DialectLLM: A Dialect-Aware Dialog[ue] Generation Framework Beyond Standard American English
arXiv:2601.22888v3 Announce Type: replace
Abstract: More than 80% of the 1.6B English speakers do not use Standard American English (SAE), yet LLMs often fail to correctly identify non-SAE dialects and generate stereotyped responses for their speakers. We introduce DialectLLM, the first large-scale framework for generating high-quality multi-dialectal conversational data encompassing the three pillars of written dialect -- lexical (vocabulary), orthographic (spelling), and morphosyntactic (grammar) features. DialectLLM produces a dialect-parallel dialog dataset spanning nine English dialects. Partnering with native linguists, we design and validate SAE-to-dialect transformation rules, ensuring authenticity. Our approach challenges the prevailing practice of applying a single morphosyntactic feature set to both user utterances and model responses, showing that models should not reproduce up to 90% of the grammatical features of a dialect.

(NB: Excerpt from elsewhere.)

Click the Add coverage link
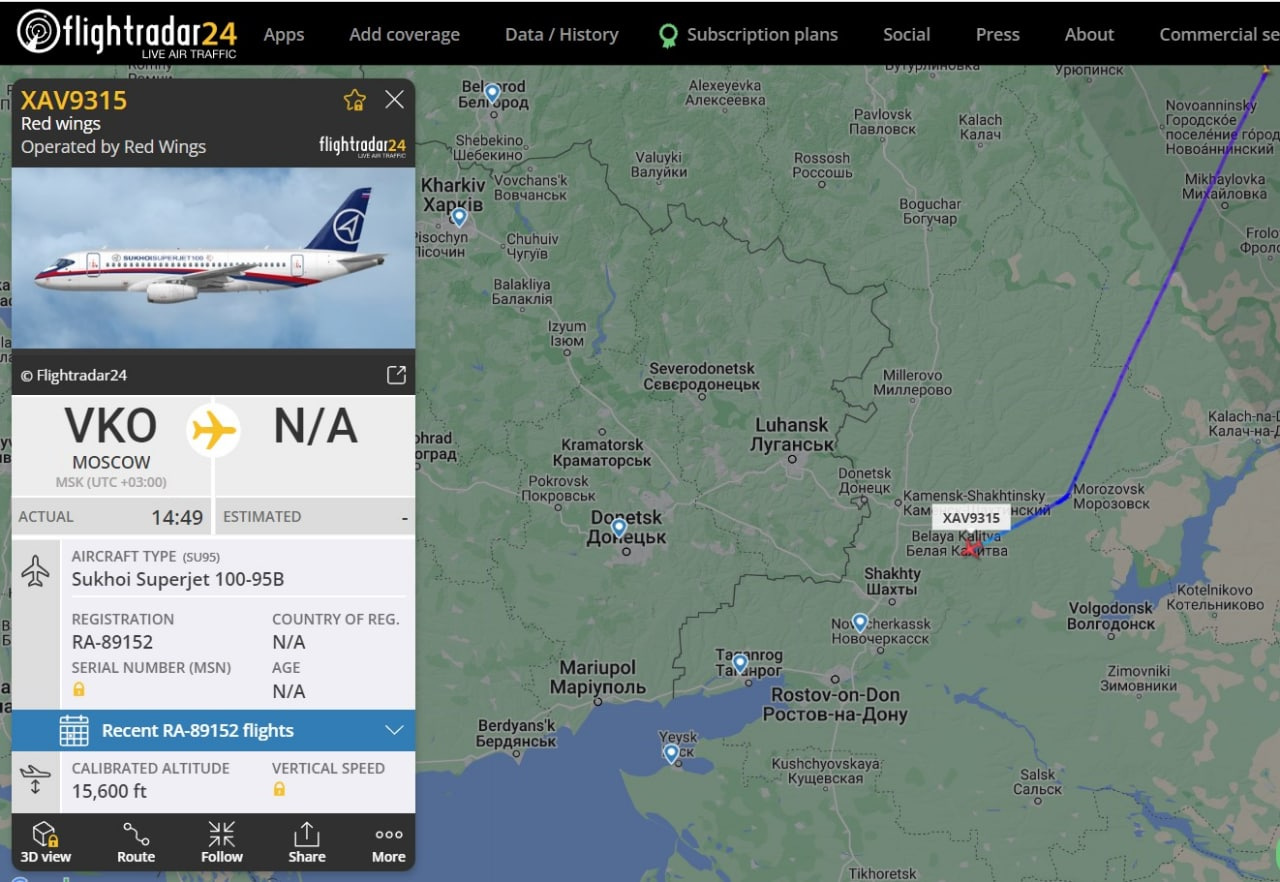This screenshot has width=1280, height=882. pyautogui.click(x=405, y=35)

Human evaluation confirms data quality, with annotators preferring DialectLLM over prior methods in 98.8% of pairwise comparisons for dialect naturalness. We then construct DialectLLM-Bench, a dialect-parallel benchmark with 50k+ dialogs, resulting in 97k+ QA pairs, and evaluate 17 LLMs on dialect identification and response generation tasks. Even frontier models achieve under 70% accuracy, fail to reach 50% for prominent dialects like Canadian English, and systematically misclassify non-SAE dialects as American or British. Beyond benchmarking, we show that DialectLLM data also serve as a scalable LLM post-training resource, suggesting a practical path toward dialect-aware conversational AI.